ACTIVITY —
When the word "MULTIVAN" shows up in a line of the records below, copy that line.

DATA FOR REVIEW —
# # # # #

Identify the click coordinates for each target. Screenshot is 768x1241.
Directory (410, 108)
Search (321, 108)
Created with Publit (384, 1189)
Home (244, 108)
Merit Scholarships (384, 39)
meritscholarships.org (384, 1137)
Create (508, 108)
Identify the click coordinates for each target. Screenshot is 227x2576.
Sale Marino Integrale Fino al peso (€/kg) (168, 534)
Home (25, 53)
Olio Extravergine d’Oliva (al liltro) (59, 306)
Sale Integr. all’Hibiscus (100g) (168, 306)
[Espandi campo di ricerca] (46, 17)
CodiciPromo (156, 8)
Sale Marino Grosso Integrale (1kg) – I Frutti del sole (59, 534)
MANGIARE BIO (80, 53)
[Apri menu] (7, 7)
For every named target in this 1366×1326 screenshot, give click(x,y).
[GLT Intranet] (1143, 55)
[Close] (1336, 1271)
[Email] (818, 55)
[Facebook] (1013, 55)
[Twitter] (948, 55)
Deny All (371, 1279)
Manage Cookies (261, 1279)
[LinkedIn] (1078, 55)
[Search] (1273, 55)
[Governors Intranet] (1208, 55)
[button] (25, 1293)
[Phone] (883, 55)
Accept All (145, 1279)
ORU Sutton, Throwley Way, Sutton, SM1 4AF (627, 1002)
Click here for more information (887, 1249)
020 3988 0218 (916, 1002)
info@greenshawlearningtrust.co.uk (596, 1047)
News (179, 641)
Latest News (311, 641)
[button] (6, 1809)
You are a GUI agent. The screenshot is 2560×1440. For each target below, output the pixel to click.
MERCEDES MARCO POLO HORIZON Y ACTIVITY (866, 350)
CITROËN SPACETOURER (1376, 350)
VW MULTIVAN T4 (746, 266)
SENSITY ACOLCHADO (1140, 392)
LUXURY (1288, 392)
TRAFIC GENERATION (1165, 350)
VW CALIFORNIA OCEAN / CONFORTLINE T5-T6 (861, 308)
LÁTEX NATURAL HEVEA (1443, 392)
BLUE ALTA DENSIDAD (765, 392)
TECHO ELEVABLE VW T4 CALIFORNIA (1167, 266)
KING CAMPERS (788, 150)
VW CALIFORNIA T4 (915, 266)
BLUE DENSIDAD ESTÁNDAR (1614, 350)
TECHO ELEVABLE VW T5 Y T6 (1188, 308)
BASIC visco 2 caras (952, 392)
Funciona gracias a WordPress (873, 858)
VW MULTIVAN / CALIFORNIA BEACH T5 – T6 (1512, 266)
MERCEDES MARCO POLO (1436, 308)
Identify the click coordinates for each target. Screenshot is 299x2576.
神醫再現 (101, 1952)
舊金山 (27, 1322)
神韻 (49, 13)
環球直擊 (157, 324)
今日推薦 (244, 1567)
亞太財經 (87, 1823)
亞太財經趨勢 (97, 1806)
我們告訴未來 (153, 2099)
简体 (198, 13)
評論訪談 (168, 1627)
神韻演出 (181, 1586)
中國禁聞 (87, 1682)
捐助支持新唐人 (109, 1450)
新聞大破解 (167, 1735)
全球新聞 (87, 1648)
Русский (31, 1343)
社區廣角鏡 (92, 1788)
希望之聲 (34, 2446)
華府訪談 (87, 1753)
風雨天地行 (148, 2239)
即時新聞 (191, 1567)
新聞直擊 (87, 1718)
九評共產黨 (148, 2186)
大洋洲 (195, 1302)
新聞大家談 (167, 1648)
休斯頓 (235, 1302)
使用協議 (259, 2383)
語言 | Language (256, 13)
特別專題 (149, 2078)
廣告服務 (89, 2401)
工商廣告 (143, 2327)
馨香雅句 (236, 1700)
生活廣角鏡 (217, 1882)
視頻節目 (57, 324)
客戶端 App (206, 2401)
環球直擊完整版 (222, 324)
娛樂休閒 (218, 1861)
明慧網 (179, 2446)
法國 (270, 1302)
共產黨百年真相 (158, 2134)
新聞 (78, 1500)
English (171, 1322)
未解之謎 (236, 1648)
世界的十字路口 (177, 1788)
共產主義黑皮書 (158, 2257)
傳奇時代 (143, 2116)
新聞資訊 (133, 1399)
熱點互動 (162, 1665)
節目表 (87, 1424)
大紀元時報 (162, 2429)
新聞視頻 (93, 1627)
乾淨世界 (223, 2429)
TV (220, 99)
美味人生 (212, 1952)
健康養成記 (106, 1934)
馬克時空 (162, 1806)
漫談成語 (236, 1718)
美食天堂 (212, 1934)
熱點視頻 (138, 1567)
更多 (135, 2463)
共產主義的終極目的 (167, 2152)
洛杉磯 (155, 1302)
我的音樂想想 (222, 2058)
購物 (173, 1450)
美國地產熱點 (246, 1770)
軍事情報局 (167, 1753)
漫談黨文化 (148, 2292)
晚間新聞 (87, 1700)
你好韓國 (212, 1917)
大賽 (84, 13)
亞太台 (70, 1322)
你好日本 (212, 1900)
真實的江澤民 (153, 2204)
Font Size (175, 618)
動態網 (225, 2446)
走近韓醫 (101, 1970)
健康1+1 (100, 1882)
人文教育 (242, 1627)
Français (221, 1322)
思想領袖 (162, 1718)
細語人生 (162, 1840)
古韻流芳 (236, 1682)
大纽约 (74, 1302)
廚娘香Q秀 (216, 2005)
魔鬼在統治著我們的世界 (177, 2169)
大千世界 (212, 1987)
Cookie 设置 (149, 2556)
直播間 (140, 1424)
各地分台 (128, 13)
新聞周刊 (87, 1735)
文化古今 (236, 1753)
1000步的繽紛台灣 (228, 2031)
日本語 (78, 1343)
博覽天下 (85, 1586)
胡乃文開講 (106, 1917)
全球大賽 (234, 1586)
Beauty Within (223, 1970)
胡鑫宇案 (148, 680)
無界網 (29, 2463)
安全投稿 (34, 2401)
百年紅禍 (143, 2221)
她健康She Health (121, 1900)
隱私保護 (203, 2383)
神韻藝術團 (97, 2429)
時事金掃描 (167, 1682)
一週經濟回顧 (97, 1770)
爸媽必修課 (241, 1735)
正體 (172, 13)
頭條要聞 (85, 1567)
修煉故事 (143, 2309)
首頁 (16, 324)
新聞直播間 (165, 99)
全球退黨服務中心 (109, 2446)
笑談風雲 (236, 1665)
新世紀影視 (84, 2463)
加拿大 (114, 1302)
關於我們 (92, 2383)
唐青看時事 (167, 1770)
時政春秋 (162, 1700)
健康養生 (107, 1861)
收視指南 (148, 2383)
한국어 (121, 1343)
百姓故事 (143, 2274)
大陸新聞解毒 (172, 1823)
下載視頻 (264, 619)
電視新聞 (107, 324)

# # # # #

OUTPUT BELOW —
VW MULTIVAN T4 (746, 266)
VW MULTIVAN / CALIFORNIA BEACH T5 – T6 (1512, 266)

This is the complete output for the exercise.